Piräus ist gut an Athen und seinen internationalen Flughafen angebunden. Die Metrolinie 3 bietet eine direkte Verbindung von Piräus zum zentralen Syntagma-Platz und zum internationalen Flughafen Athen, wobei die Fahrzeit zum Flughafen etwa eine Stunde beträgt. Busse und Straßenbahnen bedienen die Stadt ebenfalls und bieten zusätzliche öffentliche Verkehrsmittel. Bei Ankunft mit einem Kreuzfahrtschiff beachten Sie bitte, dass die Schiffe an verschiedenen Terminals (A, B und C) anlegen, zwischen denen kostenlose Shuttlebusse verkehren. Der Verkehr kann besonders an belebten Sommerwochenenden erheblich sein, planen Sie daher ausreichend Pufferzeit für die Reise ein.
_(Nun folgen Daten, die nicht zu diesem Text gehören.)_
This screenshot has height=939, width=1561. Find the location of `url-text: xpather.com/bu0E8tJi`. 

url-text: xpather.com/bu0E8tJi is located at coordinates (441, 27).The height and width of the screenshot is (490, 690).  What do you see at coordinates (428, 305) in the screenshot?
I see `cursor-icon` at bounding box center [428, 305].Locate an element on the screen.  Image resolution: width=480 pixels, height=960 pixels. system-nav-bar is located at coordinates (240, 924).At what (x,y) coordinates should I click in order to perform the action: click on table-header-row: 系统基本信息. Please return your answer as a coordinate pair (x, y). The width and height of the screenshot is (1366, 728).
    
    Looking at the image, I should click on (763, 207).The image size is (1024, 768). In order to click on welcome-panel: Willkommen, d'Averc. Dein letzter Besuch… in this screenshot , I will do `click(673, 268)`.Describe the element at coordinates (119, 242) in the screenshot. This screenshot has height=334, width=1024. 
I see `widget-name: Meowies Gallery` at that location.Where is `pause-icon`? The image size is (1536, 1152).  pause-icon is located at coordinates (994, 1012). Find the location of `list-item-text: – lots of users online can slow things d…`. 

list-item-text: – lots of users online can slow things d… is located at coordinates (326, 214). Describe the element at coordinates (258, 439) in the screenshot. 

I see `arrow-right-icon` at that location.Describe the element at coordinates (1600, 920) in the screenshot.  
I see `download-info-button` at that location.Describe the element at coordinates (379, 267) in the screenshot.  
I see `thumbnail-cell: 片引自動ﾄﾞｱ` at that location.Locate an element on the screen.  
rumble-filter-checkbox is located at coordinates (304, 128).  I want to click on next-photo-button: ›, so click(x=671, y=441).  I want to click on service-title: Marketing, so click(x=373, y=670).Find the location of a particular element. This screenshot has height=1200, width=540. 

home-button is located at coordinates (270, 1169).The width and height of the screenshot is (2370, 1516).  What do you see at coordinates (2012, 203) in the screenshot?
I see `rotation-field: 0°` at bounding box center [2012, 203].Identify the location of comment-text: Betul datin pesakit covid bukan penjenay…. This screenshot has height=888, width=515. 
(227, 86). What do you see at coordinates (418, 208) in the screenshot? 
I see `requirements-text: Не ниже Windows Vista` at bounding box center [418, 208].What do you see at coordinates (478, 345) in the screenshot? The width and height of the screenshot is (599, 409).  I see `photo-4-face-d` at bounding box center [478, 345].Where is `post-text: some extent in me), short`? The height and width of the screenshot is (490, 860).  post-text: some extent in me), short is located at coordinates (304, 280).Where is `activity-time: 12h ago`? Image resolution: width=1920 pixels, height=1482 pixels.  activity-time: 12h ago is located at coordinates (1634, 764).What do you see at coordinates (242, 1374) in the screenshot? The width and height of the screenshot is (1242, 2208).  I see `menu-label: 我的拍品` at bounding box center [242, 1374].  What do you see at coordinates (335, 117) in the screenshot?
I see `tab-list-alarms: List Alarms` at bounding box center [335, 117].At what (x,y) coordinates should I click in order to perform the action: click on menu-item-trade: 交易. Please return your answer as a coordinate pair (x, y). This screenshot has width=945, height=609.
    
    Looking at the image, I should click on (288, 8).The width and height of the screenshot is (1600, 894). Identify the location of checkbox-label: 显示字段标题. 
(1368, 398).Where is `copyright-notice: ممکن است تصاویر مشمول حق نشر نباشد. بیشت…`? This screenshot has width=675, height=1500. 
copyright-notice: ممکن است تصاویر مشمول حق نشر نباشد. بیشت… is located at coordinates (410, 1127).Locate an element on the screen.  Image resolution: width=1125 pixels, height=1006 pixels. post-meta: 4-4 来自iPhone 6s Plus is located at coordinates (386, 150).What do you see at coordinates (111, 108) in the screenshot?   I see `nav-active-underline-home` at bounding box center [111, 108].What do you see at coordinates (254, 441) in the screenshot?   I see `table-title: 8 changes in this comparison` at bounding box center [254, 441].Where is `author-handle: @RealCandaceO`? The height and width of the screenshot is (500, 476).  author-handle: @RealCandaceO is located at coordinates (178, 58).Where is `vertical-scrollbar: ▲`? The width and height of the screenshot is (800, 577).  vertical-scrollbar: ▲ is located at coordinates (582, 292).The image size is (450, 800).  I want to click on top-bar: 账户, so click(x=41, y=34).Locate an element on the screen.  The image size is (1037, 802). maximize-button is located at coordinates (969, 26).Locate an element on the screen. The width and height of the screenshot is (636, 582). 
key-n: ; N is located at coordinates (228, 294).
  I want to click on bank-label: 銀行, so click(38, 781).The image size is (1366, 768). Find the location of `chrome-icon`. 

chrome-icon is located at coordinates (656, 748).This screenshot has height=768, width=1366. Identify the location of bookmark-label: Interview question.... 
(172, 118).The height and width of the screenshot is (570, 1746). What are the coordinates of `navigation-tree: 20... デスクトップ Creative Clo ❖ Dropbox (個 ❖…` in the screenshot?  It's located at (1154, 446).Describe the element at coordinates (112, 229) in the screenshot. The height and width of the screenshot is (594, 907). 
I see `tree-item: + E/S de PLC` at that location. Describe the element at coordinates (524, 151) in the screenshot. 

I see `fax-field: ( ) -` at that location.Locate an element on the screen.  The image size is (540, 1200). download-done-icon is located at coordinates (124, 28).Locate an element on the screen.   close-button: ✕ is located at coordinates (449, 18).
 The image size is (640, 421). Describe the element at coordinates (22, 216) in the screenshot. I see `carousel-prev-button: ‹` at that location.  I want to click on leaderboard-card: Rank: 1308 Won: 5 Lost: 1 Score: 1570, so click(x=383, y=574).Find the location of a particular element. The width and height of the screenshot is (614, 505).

Für diejenigen, die den Hafen erkunden, empfiehlt sich die Nutzung des Hafenshuttles, um Zeit und Energie zu sparen. Gepäckaufbewahrungsmöglichkeiten gibt es am Terminal A und über private Dienste in der Nähe der Hafentore. Das Essen in Piräus, insbesondere in Mikrolimano und Zea, bietet oft ein besseres Preis-Leistungs-Verhältnis und hochwertigeren Fisch als einige Touristenorte in der Innenstadt von Athen.
- Wofür ist Le Pirée bekannt?
- Le Pirée ist vor allem als größter Hafen Griechenlands und als wichtiges Tor zu den Ägäischen Inseln bekannt. Es ist auch für seine tiefgreifende antike Geschichte als athenische Seefestung und seine laufende Stadterneuerung anerkannt.
- Wie weit ist Le Pirée von Athen entfernt?
- Le Pirée liegt etwa 8 Kilometer (5 Meilen) südwestlich des Athener Stadtzentrums. Es ist leicht mit U-Bahn, Bus und Straßenbahn erreichbar.
- Was sind die Haupt-Häfen in Le Pirée?
- Le Pirée verfügt über drei Hauptnaturhäfen: Kantharos (der Haupthandelshafen), Zea (heute Marina Zea oder Pasalimani, historisch ein Kriegshafen) und Munichia (heute Mikrolimano, historisch ein Kriegshafen und heute ein Fischerei- und Freizeithafen).
- Kann ich antike Ruinen in Le Pirée sehen?
- Ja, in Le Pirée können Sie verschiedene antike Ruinen besichtigen, darunter Überreste der Langen Mauern, die Piräus mit Athen verbanden, antike Schiffshäuser in Zea und archäologische Stätten wie die Stadttore. Das Archäologische Museum von Piräus beherbergt auch zahlreiche Funde aus der Region.
- Wie kommt man am besten in Le Pirée herum?
- Piräus ist gut an den öffentlichen Nahverkehr angebunden, einschließlich der Athener Metro, Busse und Straßenbahnen. Die Metrolinie 3 verbindet direkt mit dem Zentrum Athens und dem Flughafen. Für die Erkundung des Hafengebiets steht ein Hafenshuttle zur Verfügung.
- Ist Le Pirée ein guter Ort, um Meeresfrüchte zu essen?
- Ja, Le Pirée ist bekannt für seine Meeresfrüchte, insbesondere in den Gebieten Mikrolimano und Zea Marina, die mit zahlreichen Tavernen und Restaurants mit frischem Fisch und griechischer Küche gesäumt sind.